Intitulée « Leveraging Geopolitics for Trade and Industrialisation in Global Africa », l’édition 2026 de l’étude révèle que la valeur totale des transactions commerciales de l’Afrique – toutes destinations confondues – a frôlé les 1 500 milliards de dollars l’an dernier, soit une augmentation annuelle de 6,1 %. Ce dynamisme se reflète tant du côté des ventes que des achats : les exportations africaines de marchandises ont grimpé de 6,2 % pour s’établir à 685,2 milliards de dollars, tandis que les importations ont crû de 6 %, à 781,5 milliards.

Malgré cette embellie, le solde commercial du continent reste négatif. Le déficit s’est même légèrement creusé, passant de 91,9 milliards de dollars en 2024 à 96,3 milliards en 2025, signe que la croissance des importations continue de devancer celle des exportations.

Un trio de tête concentre près d’un tiers des échanges internes

Le rapport d’Afreximbank met en lumière la prépondérance de trois nations dans le commerce intra-africain. L’Afrique du Sud, la République démocratique du Congo (RDC) et la Côte d’Ivoire totalisent à elles seules 30,81 % des échanges de biens entre pays du continent.

  • L’Afrique du Sud occupe la première marche, grâce à un portefeuille d’exportations varié vers ses voisins africains : véhicules, machines, équipements électriques et produits manufacturés. En retour, elle importe principalement des matières premières telles que le pétrole brut, le charbon et les métaux.
  • La RDC doit sa position à ses richesses minières, qui alimentent de nombreuses chaînes de valeur régionales.
  • La Côte d’Ivoire, quant à elle, renforce son ancrage régional en s’appuyant sur ses filières agricoles, avec le cacao, les noix de cajou et d’autres biens transformés.

Derrière ce trio, on retrouve l’Ouganda (4,48 %), suivi de près par le Maroc (4,46 %), l’Égypte (4,35 %), la Zambie (4,33 %), le Nigeria (4,22 %) et le Zimbabwe (3,64 %). La Namibie ferme le top 10 avec une part de 3,46 %.

La Tunisie, une présence modeste mais réelle

Avec environ 2,5 % des échanges intra-africains, la Tunisie demeure un acteur secondaire, mais non négligeable.
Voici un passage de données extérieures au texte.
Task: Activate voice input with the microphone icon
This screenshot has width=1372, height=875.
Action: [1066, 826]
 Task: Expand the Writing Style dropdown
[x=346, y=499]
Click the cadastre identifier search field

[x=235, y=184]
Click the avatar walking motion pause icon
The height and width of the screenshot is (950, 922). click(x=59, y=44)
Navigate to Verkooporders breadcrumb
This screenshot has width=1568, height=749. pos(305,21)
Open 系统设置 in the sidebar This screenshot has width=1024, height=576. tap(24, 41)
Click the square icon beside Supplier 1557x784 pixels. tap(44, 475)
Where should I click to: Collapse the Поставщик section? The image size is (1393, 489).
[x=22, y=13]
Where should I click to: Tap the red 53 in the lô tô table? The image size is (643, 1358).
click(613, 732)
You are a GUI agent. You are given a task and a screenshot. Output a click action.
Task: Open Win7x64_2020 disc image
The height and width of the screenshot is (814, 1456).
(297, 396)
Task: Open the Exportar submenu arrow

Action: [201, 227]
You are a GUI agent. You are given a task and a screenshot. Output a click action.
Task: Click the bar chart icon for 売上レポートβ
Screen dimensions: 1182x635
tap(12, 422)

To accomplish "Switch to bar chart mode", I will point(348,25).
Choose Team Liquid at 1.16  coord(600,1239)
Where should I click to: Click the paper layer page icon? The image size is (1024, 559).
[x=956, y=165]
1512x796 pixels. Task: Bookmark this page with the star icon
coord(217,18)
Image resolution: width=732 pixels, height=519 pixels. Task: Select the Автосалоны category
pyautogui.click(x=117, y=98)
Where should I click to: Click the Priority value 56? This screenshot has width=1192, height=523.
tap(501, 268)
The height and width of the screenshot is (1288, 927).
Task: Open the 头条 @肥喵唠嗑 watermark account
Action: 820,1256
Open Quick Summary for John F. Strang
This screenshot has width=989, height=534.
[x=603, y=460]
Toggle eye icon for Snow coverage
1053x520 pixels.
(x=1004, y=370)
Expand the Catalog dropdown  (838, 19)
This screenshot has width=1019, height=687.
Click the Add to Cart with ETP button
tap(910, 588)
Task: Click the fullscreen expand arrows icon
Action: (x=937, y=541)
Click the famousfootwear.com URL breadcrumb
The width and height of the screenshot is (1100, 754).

Ses échanges restent concentrés sur ses voisins et partenaires régionaux historiques : Libye, Algérie, Égypte et Maroc. Ses exportations vers le continent sont dominées par les biens industriels, mécaniques et électriques, les produits agroalimentaires et certains articles manufacturés. En contrepartie, elle importe surtout des énergies, des matières premières et des denrées agricoles.


L’Égypte, poids lourd nord-africain

L’Égypte confirme son statut de plaque tournante commerciale en Afrique du Nord, avec une part de 4,35 % des flux intra-africains, soit 9,31 milliards de dollars en 2025. Ses principaux débouchés sur le continent sont l’Algérie, la Libye, le Maroc, le Soudan et la Tunisie. Ses importations proviennent notamment de la RDC, du Kenya, du Nigeria et de l’Afrique du Sud. Le pays exporte essentiellement du ciment, des matériaux de construction, des plastiques ainsi que des produits transformés comme la farine et l’amidon.

Des marges de progression considérables pour certains États

À l’autre extrémité du spectre, plusieurs pays demeurent quasiment absents des échanges commerciaux entre Africains. En 2025, les plus faibles contributions reviennent à la Libye (0 %), l’Érythrée (0,01 %), les Comores (0,01 %), le Cap-Vert (0,03 %), la Guinée-Bissau (0,06 %) et Sao Tomé-et-Principe (0,09 %). Des chiffres qui illustrent l’ampleur du chemin restant à parcourir pour une intégration commerciale véritablement inclusive sur le continent.